Plan for Retirement Like a Spartan

Plan for Retirement Like a Spartan

The retirement bug bites every worker eventually—some much sooner than others. Unfortunately, as soon as you’re ready to close up shop, cash in your 401(k), and start a laid-back life on the links, the reality bug also bites. Turns out you’ll have to keep punching the clock for at least another eternity until you can safely call it a career.

But what if you didn’t have to work until your grave? What if all that stood between you and a 10:30 tee time today, every day, was a small shift in your money-saving philosophy? If you use these four simple tips from Wes Moss, C.F.P., chief investment strategist at Capital Investment Advisors, you can shave five to 10 years off your working life.

Spartan Money Secret #1: Wipe Out Your Mortgage Sooner

While doing research for his book, You Can Retire Sooner Than You Think, Moss discovered the happiest retirees had either completely paid off their mortgage or were within 5 years of their last payment.

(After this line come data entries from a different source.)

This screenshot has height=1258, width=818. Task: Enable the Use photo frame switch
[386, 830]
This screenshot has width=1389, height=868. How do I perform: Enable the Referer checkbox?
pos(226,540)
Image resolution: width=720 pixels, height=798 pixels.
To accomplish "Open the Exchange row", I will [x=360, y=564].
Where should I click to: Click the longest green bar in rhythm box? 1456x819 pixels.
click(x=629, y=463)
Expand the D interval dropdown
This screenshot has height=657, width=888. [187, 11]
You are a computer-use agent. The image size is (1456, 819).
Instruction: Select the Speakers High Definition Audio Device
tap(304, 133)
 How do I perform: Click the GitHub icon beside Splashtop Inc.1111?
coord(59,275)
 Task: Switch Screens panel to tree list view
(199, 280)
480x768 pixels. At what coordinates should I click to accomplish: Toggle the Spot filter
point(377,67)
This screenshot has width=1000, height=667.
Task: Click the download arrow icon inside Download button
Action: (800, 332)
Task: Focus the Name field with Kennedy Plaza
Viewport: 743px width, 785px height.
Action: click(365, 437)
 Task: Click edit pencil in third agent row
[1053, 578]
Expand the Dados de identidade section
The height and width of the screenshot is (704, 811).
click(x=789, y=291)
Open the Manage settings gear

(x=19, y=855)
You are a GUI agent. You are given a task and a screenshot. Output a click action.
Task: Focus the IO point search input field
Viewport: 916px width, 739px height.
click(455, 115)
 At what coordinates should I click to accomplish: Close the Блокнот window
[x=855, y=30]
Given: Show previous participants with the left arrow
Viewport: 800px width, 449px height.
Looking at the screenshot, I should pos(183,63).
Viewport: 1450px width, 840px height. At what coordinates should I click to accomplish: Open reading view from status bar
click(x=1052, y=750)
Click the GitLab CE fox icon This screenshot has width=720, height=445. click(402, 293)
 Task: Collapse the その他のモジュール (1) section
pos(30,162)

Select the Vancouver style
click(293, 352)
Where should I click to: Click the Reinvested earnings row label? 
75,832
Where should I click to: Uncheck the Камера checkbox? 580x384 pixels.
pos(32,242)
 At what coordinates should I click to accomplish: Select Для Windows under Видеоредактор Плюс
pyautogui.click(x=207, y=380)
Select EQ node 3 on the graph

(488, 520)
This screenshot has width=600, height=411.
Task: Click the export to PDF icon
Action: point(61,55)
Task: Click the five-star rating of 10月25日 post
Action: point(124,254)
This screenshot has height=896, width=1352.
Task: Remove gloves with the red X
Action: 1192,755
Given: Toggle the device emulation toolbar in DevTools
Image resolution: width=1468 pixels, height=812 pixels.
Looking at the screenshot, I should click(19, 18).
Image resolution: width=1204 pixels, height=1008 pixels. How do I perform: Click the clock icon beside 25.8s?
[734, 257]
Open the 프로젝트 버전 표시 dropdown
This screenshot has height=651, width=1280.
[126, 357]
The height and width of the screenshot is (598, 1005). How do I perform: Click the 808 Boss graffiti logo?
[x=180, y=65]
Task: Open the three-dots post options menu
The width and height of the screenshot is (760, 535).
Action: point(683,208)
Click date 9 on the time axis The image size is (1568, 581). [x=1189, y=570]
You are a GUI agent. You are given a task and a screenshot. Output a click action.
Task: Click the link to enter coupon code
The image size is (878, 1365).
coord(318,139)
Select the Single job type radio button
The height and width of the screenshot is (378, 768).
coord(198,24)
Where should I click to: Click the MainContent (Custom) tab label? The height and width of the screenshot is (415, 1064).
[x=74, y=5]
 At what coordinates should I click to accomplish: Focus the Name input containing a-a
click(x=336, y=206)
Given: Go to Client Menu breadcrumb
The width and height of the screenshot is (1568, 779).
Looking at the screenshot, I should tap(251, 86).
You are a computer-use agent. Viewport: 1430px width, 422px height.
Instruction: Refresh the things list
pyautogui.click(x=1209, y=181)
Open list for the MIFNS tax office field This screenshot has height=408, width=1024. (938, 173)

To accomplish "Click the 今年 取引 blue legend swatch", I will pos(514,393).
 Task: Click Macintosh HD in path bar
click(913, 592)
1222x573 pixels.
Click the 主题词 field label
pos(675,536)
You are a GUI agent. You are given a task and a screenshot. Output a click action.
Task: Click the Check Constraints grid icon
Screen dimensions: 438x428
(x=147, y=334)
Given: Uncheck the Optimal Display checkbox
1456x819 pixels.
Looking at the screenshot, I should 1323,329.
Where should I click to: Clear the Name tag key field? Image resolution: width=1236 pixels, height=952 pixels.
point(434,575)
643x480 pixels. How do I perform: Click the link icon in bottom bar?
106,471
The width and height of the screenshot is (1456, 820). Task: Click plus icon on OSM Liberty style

By eliminating your home loans, you carve out more comfort and security for your retirement years, he says.

If you’re a relatively frugal spender, Moss recommends adding up to $300 to your monthly payment. “This won’t break the bank, and it will cut anywhere from six to nine years off a 30-year mortgage,” he says. Use an online mortgage calculator to figure out the exact amount that makes sense for you.

If that extra $300 makes you queasy, try Moss’s mindtrick: Chop your monthly payment in half and send in a check for that amount every two weeks. For example, if you usually pony up $3,000 a month, turn it into two $1,500 payments. The way the calendar falls, you’ll actually end up adding $3,000 to your yearly payment without feeling the blow, Moss says.

Spartan Money Secret #2: Determine What Moves You

In his book, Moss uncovered data on how retirees spend their time. He found unhappy retirees have an average of 1.9 core pursuits—that is, “hobbies on steroids,” Moss says—while their happier counterparts have 3.6.

“It’s important to have a constant reminder for why exactly you’re paying an extra $300 a month toward your mortgage, or contributing a higher percentage to your 401(k) every year,” says Moss. “The sooner you know what the hell the money is actually for, the sooner you’ll be a better saver.”

So what counts as a core pursuit? Anything that fires you up: racing, traveling, volunteering, you name it. “It doesn’t matter what your core pursuits are,” says Moss. “It just matters that you have several of them.”

Spartan Money Secret #3: Follow a Guilt-Free Budget

Nitpicky budgeters will skip a trip to Starbucks if there’s a cheaper cup of Joe at the gas station down the street. But you’ll drive yourself crazy if you obsess over every last dime, says Moss. Instead, stick to a big-picture budget by following the simple, guilt-free “Taxes, Savings, and Life” rule.

You can expect about 30 percent of your annual income to go toward taxes, Moss says. And you should put 20 percent of your income into savings, he says. “It takes most folks a while to get to the point where they can save 20 percent, but that’s your target. As long as you get there by your mid-30s, you’ll be fine. Most retirement planning is predicated on saving 10 percent, so if you can do 20, you can retire early.”

The other half of your income goes toward life expenses. “And it doesn’t matter what you’re spending it on,” says Moss. “If you want to spend it on lattes, go ahead. Ten days in Lake Como? Sure. Ten Spartan Races a year? Go for it. You’ve already saved what you need, so now there’s no guilt in how you’re spending the rest of your money.”

Spartan Money Secret #4: Create Multiple Income Streams

Let’s say you need $10,000 a month to live comfortably in retirement. Would you rather receive one big check for $10,000, or 10 checks for $1,000? Choose the latter, because you never know what might happen to that main source of income, says Moss.

“The more different ways you collect income in early retirement, the happier you tend to be,” he says. “And it’s not necessarily a function of the amount, but a function of the safety and stability of getting income in a lot of ways.”

Your main stream of income will be your savings, followed by investments and Social Security. (Relax—it’s not going anywhere, Moss says.) But you should also branch out into easy part-time work: Maybe you’re a handyman, so you pick up a couple hours every week at Home Depot. Or maybe you’re in HR and you spend a night or two polishing up college students’ resumes.

Whatever your side hustle, it could pay dividends down the line. “Say you want to retire early at 55, but you can’t quite afford it because you don’t want to tap into your assets too early,” says Moss. “So what you do is have a hobby income that delays you from taking money from your nest egg.”

Just make sure you start diversifying early—as in now. “You’re not going to want to snatch up a rental property and start leasing it for part-time income when you’re 65,” he says.